Table 2 Number of tests where the best solution is found by varying the parameters \(P_{m}\), \(P_{c}\) and \(it_\text {max}\) for GA, while \(N_\text {ant}\) and \(it_\text {max}\) for ACO (ACO best results over GA in bold)
Table 3 Minimum, maximum, average, and standard deviation of graph augmentations when the best solution is found in 5 graphs (ranging from 4 to 12 odd nodes) over 300 runs
Table 4 Number of tests where the best solutions is found by varying the parameters \(P_{m}\), \(P_{c}\) and \(it_\text {max}\) for GA, while \(N_\text {ant}\), \(it_\text {max}\), \(\alpha\), and \(\beta\) for ACO (best results in bold)

7 Conclusions

This paper proposes a solution to the Chinese Postman Problem using an Ant Colony Optimization Algorithm (ACO-CPP). ACO has demonstrated successful applications in both academic and real-world contexts. While it has proven to be a highly effective method for addressing route problems and other NP-hard category problems over time [4], to the best of our knowledge, it has never been tested on the CPP problem.

In this work, our ACO-CPP is evaluated through experiments conducted on connected undirected graphs with randomly generated connections between nodes and edge weights randomly ranging from 1 to 1000. To assess its consistency and effectiveness, ACO-CPP is compared with a Genetic Algorithm (GA) and a recursive algorithm in three separate experiments: (1) recursive-ACO-GA comparisons involving randomly generated graphs to find the global optimum; (2) statistic comparisons between ACO and GA using specifically generated graphs; (3) recursive-ACO(\(\alpha\)/\(\beta\))-GA hyperparameter comparisons over randomly generated graphs for the attainment of the global optimum.

The first and third experiments show the algorithm is efficient. With the correct choice of hyperparameters, it can match the performance of GA when dealing with problems with a limited number of solutions to explore (less than 10 odd nodes). However, it surpasses GA when addressing problems with a significantly larger number of solutions to explore, achieving the global optimum with a high likelihood (greater than \(91\%\)). Additionally, the second experiment demonstrates that ACO-CPP exhibits better consistency than GA across different runs.

In the context of the experiments, both GA and ACO appear to perform well when the number of solutions is relatively low, likely because there is no meta-heuristic search method that outperforms significantly. However, as the number of odd nodes increases, GA’s performance seems to decline, leading solutions toward local minima. On the contrary, ACO appears more adaptable, possibly due to its pheromone-heuristic approach, making it better suited to tackle the context.

As indicated in Equation (4), the number of solutions to explore increases drastically with the increasing number of pairs of odd nodes in the graph. The real novelty of our ACO-CPP is its ability to address problems with many solutions to explore and to obtain the global optimum by exploring only a reduced portion of the search space, especially in a context like that of CPP. This is achieved while demonstrating superior performance and consistency compared to the other method proposed (GA).

The presented ACO-CPP highlights all the meta-heuristic strengths because, thanks to the pheromone updating strategy, the artificial ants converge toward finding the global optimal solution for a high percentage of attempts while keeping the number of generated solutions low.

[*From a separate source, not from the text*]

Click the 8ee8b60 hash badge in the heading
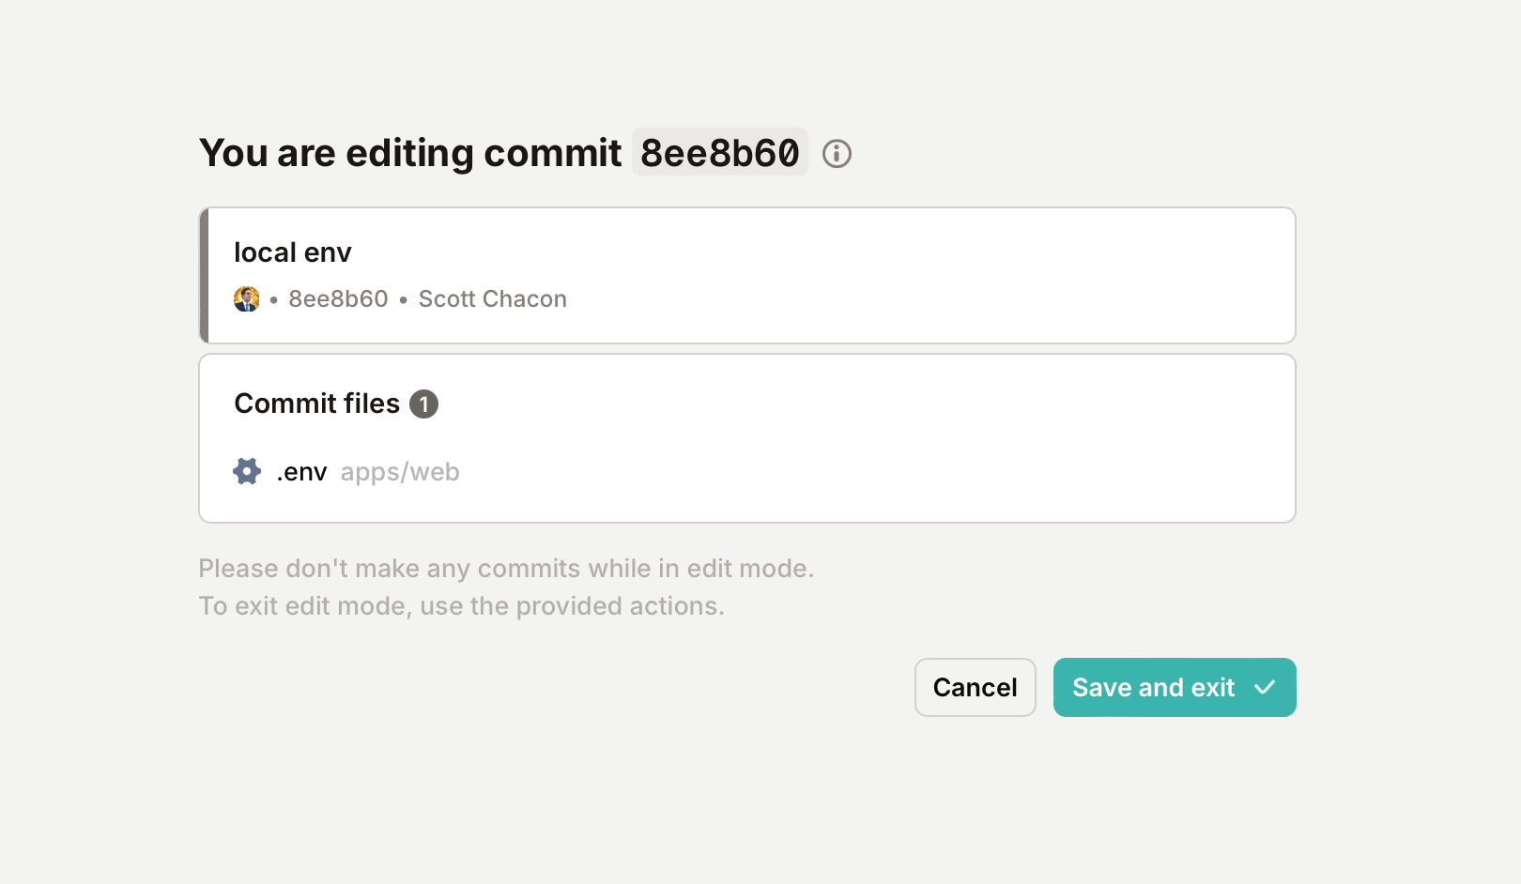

At the same time, it contains the typical meta-heuristic weaknesses such as the risk of falling into local optima or the difficulty in deciding which are the best parameters to choose [49].

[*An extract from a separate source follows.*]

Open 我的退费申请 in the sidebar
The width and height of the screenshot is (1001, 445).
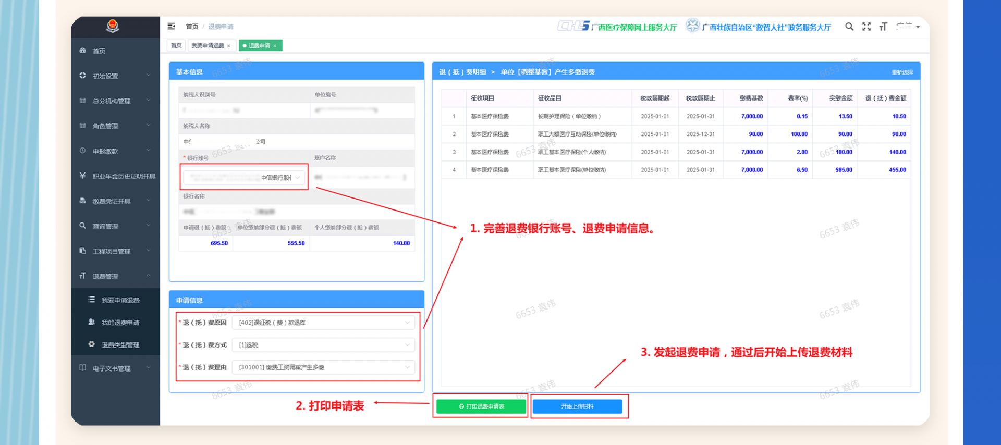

Due to its algorithmic structure, ACO-CPP seems suitable for solving problems such as Directed Chinese Postman Problem (DCPP) and Mixed Chinese Postman Problem (MCPP). Future works will be aimed at designing new experiments to measure its performance in this context. This will involve adapting the recursive algorithm to these contexts and proposing new meta-heuristics to solve such problems for highly complex graphs.